The SAP HANA database is full of power and is very stable, but anyone that works with software knows that sometimes the worst-case scenario happens and things get lost.
Recoverability of a database means that in the event of a database failure, the deployment is restored to the point at which the failure occurred. This is one of the most important considerations for a transactional system such as SAP S/4HANA and must be planned for properly.
Because the SAP HANA platform uses most data in-memory for best performance, in the case of a power failure, this data may be lost. However, there is persistent storage as well to protect against such failures. During normal operations, data is stored from the memory to the disk at regular intervals. This creates a savepoint.
In addition, logs are written for any change in data after each operation. The log data is also saved to the disk after each transaction commit. Therefore, in the case of a power failure, the database can be restarted like any other database and takes into account this log data after the last savepoint. This helps to maintain the database consistency.
Recoverability, in turn, is closely linked to the term availability. Availability indicates the operational continuity of the system and is measured as a reverse function of system downtime, expressed as a percentage. There are two other aspects that may be needed for the SAP HANA database in the case of a disk or data center failure: high availability (HA) and disaster recovery (DR).
SAP states that HA “increases the failure tolerance within one data center by providing a fast switch over to an operational state of the SAP HANA database.” HA indicates a set of techniques and plans for business continuity in case of server failure. DR is the process of recovering operations at a different data center after a server failure that is due to a site or data center failure.
There are two key performance indicators (KPIs) associated with recovery:
- Recovery point objective (RPO): RPO refers to the maximum permissible period during which data may be lost between the last backup and the system crash.
- Recovery time objective (RTO): RTO refers to the maximum possible time elapsed between the system unavailability and the system being operative again.

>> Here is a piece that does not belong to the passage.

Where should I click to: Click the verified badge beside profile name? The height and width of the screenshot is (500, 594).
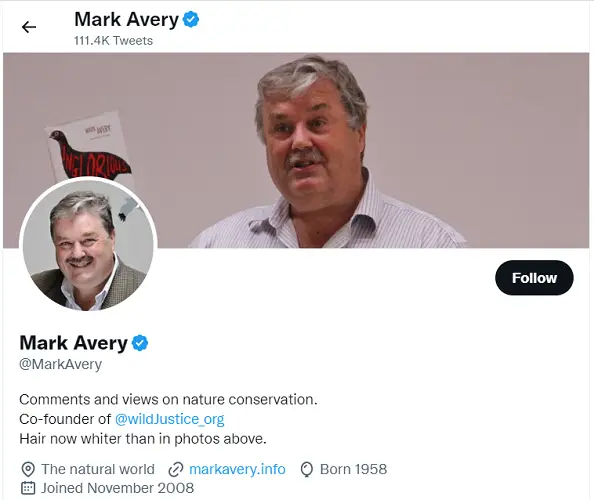140,343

The following information describe the various options for making a system HA and/ or DR. These options have different RPOs, RTOs, and costs.
Backup and Recovery (High Availability/Disaster Recovery)

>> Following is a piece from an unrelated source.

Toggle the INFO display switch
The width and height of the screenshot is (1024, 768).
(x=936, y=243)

Backups are necessary for database restoration in case of disk failures, to restore the database to an earlier point in time, or for database copy. Backups need to be made for data and log volumes and can be manual or automated. SAP HANA also synchronizes the data backup across multiple nodes and services without manual intervention.
All services that require data to be persisted are backed up. Data backup happens when the database is running, and transactions are stopped only for a very short time when the backup is initiated. There are various options to perform a data and log backup, which can be configured through SAP HANA cockpit:
- Backing up to file systems—for example, to a Network File System (NFS) share (SAP Note 1820529).
- Backing up to a third-party backup server through implementation of the Backint for SAP HANA application programming interface (API) by an SAP-certified thirdparty agent. Refer to SAP Note 2031547 for an overview of SAP-certified third-party backup tools and the associated support process.
- Backing up as a storage snapshot to external storage.
- Recovery to the most recent state using data backup or storage snapshot and using the log backups post for that backup point and entries if still available in the log area.
- Recovery to a specific point in time by using the data backup or storage snapshot from that point in time and the log backups post for that backup point and entries if still available in the log area.
- Recovery using data backup or a storage snapshot at a specific time but without log backups for the time thereafter and without any log entries beyond that point.
During recovery, the SAP HANA database is shut down. The progress and the actions can be initiated and checked using SAP HANA cockpit. For this option, the costs are comparatively lower, but it has an RPO greater than zero and a high RTO.
SAP HANA Storage Replication (Disaster Recovery)
This option enables continuous replication of all persisted data, including the data and the redo log of every committed transaction to a remote, networked storage system on a secondary site (see figure below). Several vendors offer this storage replication option. In some of these SAP-certified solutions, the SAP HANA transaction at the primary site is completed only when the SAP HANA transaction log at the primary site is replicated in the backup site. This is known as synchronous storage replication and can occur only if the two sites are within 100 kilometers of each other with a fraction of a millisecond round-trip latency.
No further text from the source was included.